* Work required *
Every line of the material that includes the word "screenshot" is to be shown.

* Records provided *
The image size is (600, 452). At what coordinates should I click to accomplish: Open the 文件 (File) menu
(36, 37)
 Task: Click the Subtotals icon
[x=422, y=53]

...

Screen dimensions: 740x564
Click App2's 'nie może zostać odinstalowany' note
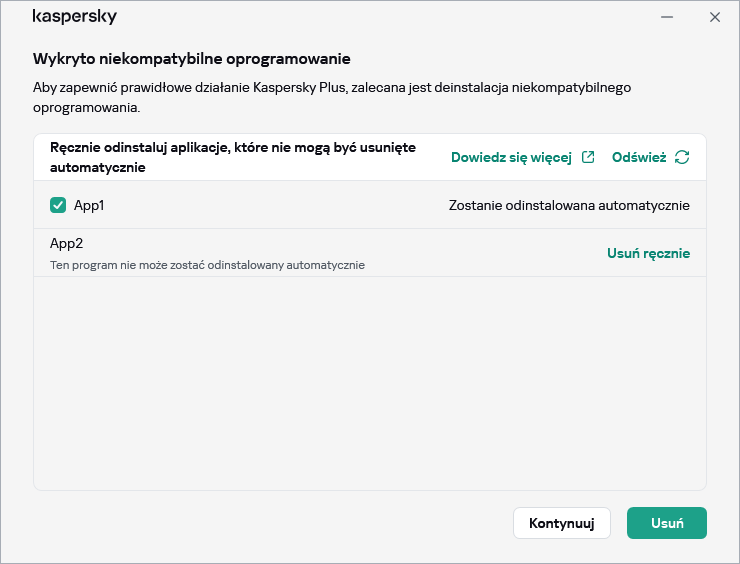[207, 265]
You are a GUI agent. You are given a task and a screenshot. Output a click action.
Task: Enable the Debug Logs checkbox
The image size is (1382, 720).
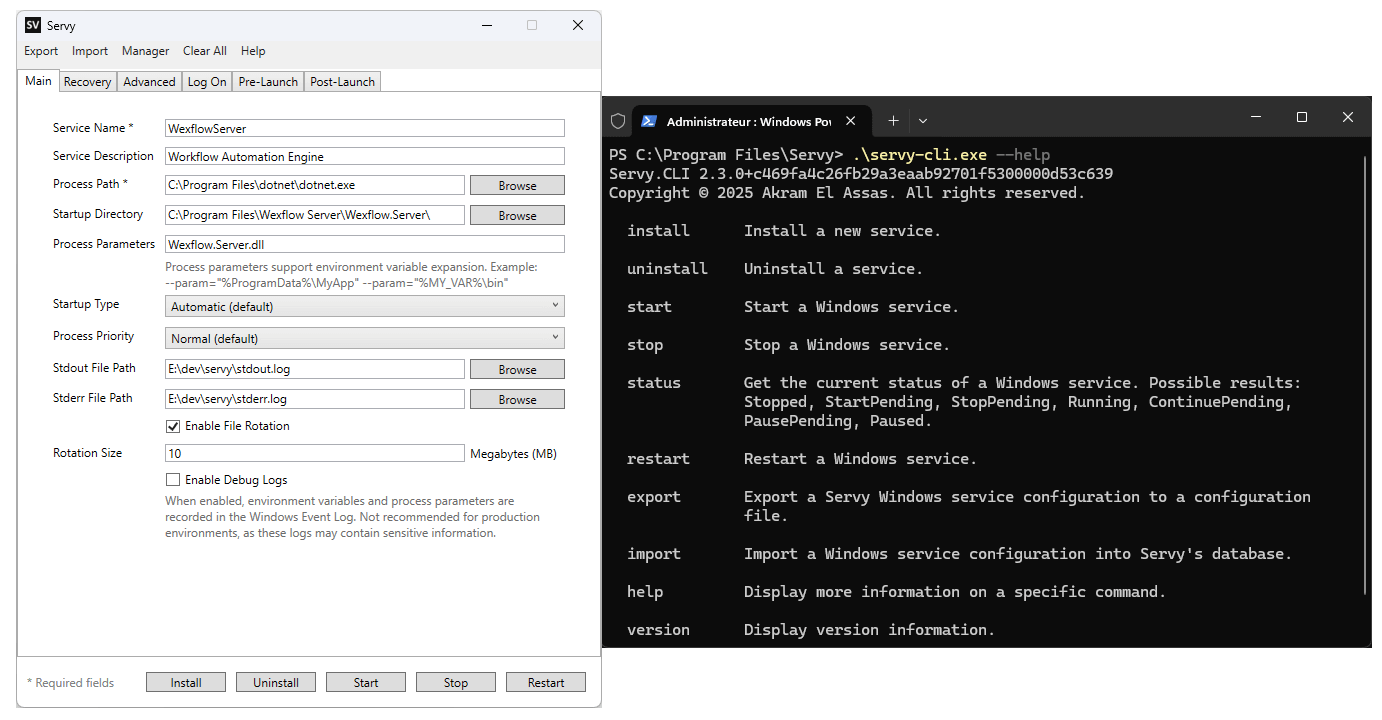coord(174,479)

* * *

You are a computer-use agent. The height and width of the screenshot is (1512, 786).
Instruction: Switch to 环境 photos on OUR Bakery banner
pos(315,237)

* Your solution *
You are a GUI agent. You are given a task and a screenshot. Output a click action.
You are a computer-use agent. The height and width of the screenshot is (1512, 786).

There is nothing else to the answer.